**Assignment**
The answer must consist solely of the lines below starting at the one containing "Where should I" and ending at the one containing "The width and", repeated exactly, with both ends included and all pictures omitted.

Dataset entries

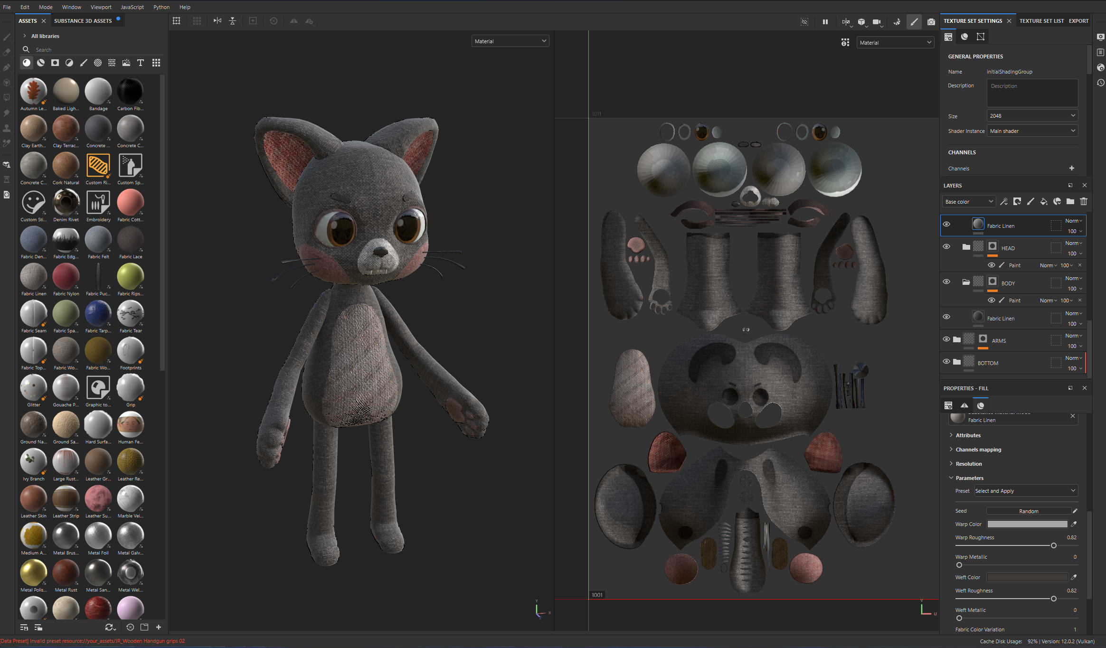Open the Size 2048 dropdown
1106x648 pixels.
1032,116
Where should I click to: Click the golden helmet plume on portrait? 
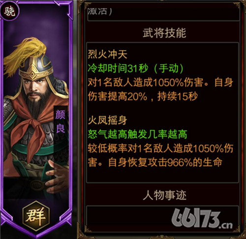coord(25,54)
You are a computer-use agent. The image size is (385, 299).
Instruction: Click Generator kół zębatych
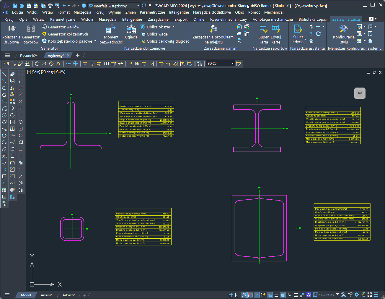point(68,34)
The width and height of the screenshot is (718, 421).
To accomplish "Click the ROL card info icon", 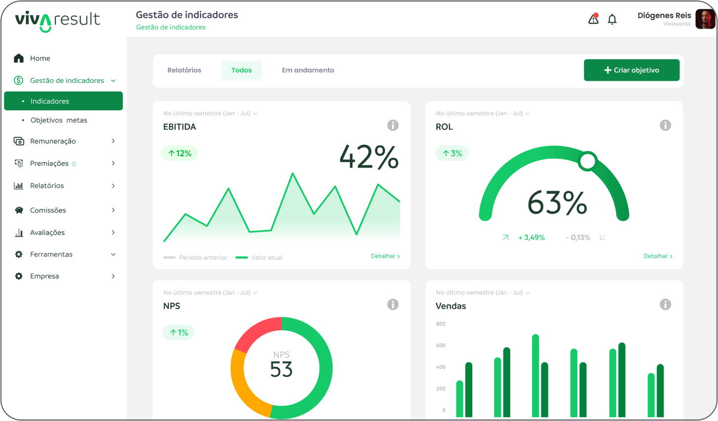I will (665, 125).
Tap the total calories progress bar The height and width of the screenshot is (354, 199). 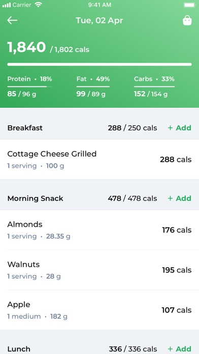tap(100, 65)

**Finished task**
Where should I click to: Click the golden helmet plume on portrait? 
coord(25,54)
You are a computer-use agent. The image size is (385, 299).
Instruction: Click Generator kół zębatych
point(68,34)
The width and height of the screenshot is (718, 421).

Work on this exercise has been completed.